On top of their "day job" of managing offices, diaries, travel and more, PAs, EAs, office managers and administrative managers alike are increasingly being called upon to organise corporate events.
Oona Macdonald and Holly Jones, set up the PA guide for this very reason (the PA guide is a venue guide and PA network in Birmingham). Here are their tips on finding the perfect venue.
Firstly, you'll need to establish the tone of your event - are you aiming to entertain, inform, or impress your guests? Will your event be informal or formal? How many attendees are you aiming for? This should hopefully help you narrow down what kind of venue you should be looking for.
Draw up a shortlist of venues that you think might be suitable. It is always worth asking your friends or colleagues if they have recently been impressed by a particular venue and keep an eye out for newly opened venues as they can increase interest in your event. If you haven't already been to a venue, arrange an appointment to have a look at the space and facilities before you book, website photos and review sites can sometimes be deceiving.
Start organising your event as early as possible, it will give you time to plan more thoroughly, more venue and date options and the chance to get a good quality attendee list. It is also advisable to check that your chosen date doesn't clash with any other corporate events, major sporting events or even school holidays.
Establish how much you have to spend on the event, without a set budget it is easy to overspend. Talk through your requirements and budget with potential venues to make sure that holding your event there is feasible. Ask if there are any deals to be done, if you don't ask, you don't get! Make sure everything relating to costs is agreed before your event too, you don't want any surprises when you get the final invoice.
When planning the details of your event imagine you are one of your guests. Walk through the details of the event as they would and not down all of the little details that you need to cover off. Things like reserved parking spaces, clear signage, a welcome desk and cloakrooms are all small details but important details to think about.
Can your venue cater for any food or drink requirements and, if not, do they restrict you to working with specific catering companies? Consider whether they can cope with specific dietary requirements. It is also sensible to establish early on whether your venue has the correct equipment for your event - are they able to supply microphones and screens etc? Or, will you have to hire them from an external source.
Finally and most importantly, create an event plan detailing all of the aspects of your event and make notes as and when tasks are completed. This saves you having to scroll through emails or scribbled notes later. A week or so before your event, set up a meeting with your venue to run through everything, this should highlight any outstanding issues or areas that can be improved and give you plenty of time to deal with them.
This post was published to show the IAM's support (partners & supporters) for EventWell17 week. The Event Industries first national wellbeing week.

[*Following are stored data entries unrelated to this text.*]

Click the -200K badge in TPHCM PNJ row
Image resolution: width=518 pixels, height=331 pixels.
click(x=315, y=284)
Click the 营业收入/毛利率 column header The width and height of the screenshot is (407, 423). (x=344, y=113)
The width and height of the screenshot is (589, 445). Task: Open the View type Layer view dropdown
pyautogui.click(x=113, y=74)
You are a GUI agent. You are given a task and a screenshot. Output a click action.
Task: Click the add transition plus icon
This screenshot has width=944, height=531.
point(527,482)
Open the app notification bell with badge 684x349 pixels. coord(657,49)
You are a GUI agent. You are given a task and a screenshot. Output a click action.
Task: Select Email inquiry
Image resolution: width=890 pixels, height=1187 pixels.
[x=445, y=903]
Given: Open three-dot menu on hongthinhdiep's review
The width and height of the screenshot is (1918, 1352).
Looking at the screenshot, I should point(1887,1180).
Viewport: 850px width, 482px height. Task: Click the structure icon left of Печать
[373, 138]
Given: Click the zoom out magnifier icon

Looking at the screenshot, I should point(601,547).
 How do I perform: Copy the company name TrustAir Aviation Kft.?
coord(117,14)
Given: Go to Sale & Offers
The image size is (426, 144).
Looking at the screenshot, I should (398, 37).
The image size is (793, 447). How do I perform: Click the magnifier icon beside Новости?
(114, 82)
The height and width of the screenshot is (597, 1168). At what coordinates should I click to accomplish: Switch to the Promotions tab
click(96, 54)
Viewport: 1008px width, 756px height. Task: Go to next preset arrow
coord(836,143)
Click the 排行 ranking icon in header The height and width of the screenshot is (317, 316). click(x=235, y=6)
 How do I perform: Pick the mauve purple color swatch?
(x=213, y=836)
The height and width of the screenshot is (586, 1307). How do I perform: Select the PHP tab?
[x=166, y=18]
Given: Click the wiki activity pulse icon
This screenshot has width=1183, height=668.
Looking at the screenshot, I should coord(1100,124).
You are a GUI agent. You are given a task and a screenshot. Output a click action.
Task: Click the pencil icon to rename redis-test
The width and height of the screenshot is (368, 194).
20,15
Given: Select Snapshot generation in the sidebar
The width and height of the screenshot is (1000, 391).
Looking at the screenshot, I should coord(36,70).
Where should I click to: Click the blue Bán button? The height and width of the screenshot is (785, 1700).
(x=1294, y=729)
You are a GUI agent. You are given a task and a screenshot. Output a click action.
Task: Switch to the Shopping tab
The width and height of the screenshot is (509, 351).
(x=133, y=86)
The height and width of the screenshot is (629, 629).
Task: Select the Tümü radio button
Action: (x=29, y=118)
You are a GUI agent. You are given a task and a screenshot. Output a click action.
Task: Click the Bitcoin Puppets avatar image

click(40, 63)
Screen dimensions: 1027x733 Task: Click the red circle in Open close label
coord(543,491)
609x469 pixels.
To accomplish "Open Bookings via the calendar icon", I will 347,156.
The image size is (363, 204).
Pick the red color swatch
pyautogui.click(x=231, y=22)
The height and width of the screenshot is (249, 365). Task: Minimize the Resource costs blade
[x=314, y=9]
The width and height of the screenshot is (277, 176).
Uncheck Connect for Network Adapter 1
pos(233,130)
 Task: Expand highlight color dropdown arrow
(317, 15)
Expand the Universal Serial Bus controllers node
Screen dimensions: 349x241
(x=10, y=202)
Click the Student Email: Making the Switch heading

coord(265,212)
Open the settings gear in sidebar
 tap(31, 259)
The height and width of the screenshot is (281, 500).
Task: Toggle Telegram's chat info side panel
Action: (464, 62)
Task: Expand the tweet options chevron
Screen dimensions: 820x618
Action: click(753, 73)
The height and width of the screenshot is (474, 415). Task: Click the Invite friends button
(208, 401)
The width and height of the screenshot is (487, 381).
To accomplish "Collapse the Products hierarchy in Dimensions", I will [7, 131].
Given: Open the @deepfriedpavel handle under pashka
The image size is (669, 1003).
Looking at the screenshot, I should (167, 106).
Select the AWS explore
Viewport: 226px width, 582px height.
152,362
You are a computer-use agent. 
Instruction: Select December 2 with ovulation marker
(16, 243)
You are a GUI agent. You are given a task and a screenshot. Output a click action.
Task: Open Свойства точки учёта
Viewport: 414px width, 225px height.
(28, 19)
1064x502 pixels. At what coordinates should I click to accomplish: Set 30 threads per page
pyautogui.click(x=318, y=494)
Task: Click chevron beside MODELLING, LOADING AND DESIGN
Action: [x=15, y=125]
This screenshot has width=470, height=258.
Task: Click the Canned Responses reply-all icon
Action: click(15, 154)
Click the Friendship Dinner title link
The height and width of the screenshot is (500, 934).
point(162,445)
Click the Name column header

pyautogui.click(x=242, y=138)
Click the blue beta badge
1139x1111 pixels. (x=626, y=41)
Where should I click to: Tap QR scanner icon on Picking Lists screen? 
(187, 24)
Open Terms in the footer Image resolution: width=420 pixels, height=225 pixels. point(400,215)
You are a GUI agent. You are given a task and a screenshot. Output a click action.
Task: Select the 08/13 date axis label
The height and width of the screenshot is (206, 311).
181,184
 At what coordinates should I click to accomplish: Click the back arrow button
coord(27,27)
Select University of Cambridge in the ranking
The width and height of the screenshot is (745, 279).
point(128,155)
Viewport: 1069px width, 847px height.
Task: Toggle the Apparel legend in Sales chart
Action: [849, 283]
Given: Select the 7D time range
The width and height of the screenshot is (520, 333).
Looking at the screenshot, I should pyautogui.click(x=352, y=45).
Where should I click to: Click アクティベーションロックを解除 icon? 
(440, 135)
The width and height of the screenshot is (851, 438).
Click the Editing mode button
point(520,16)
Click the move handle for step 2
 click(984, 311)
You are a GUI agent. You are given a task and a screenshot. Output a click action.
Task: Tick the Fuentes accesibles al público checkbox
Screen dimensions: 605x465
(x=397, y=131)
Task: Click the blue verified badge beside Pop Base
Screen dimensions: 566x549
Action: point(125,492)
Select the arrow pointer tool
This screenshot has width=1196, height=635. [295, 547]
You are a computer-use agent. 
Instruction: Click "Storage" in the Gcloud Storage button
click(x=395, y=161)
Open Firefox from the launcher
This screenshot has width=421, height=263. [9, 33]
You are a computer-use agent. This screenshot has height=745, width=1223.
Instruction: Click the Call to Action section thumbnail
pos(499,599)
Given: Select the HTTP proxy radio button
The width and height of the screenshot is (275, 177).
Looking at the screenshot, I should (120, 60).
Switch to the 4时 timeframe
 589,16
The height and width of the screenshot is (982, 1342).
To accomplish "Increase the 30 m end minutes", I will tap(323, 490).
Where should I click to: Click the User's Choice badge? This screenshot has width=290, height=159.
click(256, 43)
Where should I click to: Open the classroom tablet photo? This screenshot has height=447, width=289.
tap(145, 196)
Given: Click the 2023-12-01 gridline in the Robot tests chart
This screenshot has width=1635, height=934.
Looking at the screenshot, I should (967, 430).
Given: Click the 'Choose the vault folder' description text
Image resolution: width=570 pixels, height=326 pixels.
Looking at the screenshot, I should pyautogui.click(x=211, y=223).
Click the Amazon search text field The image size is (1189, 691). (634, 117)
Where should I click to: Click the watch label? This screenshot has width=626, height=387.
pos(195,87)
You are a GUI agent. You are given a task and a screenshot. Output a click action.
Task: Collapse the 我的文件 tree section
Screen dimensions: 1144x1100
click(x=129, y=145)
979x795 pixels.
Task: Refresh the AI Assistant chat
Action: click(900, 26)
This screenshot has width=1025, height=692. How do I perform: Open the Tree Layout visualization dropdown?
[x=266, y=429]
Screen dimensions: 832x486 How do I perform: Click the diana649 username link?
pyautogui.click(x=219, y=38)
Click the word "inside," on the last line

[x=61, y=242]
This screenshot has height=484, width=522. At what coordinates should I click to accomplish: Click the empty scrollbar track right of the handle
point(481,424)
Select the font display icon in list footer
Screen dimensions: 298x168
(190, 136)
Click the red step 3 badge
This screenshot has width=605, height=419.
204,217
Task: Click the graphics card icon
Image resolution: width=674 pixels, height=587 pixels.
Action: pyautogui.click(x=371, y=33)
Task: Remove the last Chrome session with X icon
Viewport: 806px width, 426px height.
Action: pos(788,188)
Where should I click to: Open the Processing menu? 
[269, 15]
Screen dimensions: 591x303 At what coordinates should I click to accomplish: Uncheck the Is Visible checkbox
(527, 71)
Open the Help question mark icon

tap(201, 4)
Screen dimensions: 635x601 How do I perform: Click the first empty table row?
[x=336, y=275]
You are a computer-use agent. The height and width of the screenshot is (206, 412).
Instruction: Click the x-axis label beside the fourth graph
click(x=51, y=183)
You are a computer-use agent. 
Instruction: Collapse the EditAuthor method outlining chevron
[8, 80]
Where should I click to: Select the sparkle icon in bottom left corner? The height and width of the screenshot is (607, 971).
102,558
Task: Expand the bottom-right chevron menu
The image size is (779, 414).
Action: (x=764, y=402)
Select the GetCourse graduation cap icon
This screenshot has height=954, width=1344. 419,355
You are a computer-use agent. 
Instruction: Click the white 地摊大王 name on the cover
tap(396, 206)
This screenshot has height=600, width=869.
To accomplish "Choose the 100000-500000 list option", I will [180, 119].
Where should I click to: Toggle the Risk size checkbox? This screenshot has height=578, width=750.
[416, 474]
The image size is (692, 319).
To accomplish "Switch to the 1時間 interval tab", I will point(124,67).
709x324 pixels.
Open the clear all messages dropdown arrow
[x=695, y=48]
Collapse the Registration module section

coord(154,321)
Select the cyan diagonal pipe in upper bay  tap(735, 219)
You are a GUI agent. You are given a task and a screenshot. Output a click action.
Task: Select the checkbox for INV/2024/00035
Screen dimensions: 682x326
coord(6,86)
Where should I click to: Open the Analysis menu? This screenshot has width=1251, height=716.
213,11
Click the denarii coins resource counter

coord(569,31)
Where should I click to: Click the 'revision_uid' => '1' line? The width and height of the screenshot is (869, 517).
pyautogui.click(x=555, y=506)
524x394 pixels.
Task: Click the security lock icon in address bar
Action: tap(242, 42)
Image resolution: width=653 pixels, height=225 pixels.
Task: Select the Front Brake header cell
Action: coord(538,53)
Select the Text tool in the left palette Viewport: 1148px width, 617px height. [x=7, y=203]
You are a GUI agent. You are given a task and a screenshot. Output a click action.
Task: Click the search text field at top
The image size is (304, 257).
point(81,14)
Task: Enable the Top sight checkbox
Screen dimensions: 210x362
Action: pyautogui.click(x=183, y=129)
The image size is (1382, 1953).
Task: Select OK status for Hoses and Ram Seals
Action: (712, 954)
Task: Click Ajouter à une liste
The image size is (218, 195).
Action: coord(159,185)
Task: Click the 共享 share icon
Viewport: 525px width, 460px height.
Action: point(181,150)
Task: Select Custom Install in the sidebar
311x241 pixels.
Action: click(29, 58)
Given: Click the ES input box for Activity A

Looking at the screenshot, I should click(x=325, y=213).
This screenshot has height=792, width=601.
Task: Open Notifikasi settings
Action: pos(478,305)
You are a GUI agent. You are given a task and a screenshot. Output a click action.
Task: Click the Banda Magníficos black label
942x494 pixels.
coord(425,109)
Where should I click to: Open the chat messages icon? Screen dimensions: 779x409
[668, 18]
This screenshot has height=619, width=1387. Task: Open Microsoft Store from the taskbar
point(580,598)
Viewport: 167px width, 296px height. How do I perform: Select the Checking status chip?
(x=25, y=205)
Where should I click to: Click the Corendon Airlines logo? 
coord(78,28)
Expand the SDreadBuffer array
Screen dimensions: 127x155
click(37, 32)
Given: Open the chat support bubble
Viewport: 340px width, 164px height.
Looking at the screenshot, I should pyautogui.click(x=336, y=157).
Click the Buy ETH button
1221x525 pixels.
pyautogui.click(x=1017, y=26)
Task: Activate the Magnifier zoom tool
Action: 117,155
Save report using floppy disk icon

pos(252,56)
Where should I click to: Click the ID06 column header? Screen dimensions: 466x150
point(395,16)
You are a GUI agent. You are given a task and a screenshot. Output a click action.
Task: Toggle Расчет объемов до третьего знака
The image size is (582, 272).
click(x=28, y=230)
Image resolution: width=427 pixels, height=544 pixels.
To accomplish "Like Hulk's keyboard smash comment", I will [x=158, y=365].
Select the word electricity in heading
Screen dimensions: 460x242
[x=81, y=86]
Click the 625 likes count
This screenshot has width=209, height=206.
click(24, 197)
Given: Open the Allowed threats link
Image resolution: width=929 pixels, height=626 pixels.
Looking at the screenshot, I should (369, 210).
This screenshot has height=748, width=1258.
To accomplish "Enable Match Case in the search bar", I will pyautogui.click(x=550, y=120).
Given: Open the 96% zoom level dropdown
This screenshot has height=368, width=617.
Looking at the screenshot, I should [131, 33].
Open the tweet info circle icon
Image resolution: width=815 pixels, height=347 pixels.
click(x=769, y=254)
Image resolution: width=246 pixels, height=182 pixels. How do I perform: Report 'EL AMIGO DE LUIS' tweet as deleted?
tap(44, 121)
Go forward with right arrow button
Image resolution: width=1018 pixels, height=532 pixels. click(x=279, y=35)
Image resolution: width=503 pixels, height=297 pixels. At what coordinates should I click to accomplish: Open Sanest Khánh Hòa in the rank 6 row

One of the crucial things to think about when planning an event is your budget. Paula Gibson from Venue Scanner gives her top tips to make sure your event finances stay on track.
Tip 1: Clear Budget
Make sure you know exactly what your budget is to start with. Your boss may ask you to book the Christmas part or a networking event but before you start the process get clarification on the exact budget you're working with, either overall budget or price per head. This will allow you to be very direct in your search, not wasting time and energy on venues that end up being over budget.
Tip 2: Breakdown Budget
Have a very clear understanding of the type of event you are looking to host. Create a spreadsheet with a very clear breakdown of everything that needs to be considered for this event to go ahead. This should include compulsory items such as food and drinks, to those extra luxuries such as decorations. By documenting everything you require you can put together a very specific cost breakdown, you then have individual item budgets in mind before approaching the venue. It will not only make the process much more efficient, but ensure you don't go over budget.
Tip 3: Put Monday Aside
When budgeting for your event always put a little aside to cover last minute costs. However much you budget, plan, create spreadsheets, an added cost always seems to pop out at the end. Whether this is you run out of drinks (people get thirsty at Christmas parties!), you need to pay a little for taxi's, you've forgotten a last minute crucial decorative piece, you'll never be disappointed that you have that extra emergency cash. And hey, if you end up not needing it, I am sure you'll be the cherry of your bosses' eye when you tell them you went UNDER budget.
Tip 4: Events Agency
Depending on the size of the event you may want to enlist the help of a third party events agency. Before doing this, do your research on any extra's they may add to your bill at the end - it's always best to be completely transparent from the start. Equally it's worth considering the free events service certain platforms offer, such as VS Events, where you can work with an events expert at no extra cost.
Tip 5: VAT Consideration
Do not forget to factor into your budget the potential 20% VAT or service charge on your final bill. Check with your venue whether the VAT is included and ask about service charges for any restaurants you use.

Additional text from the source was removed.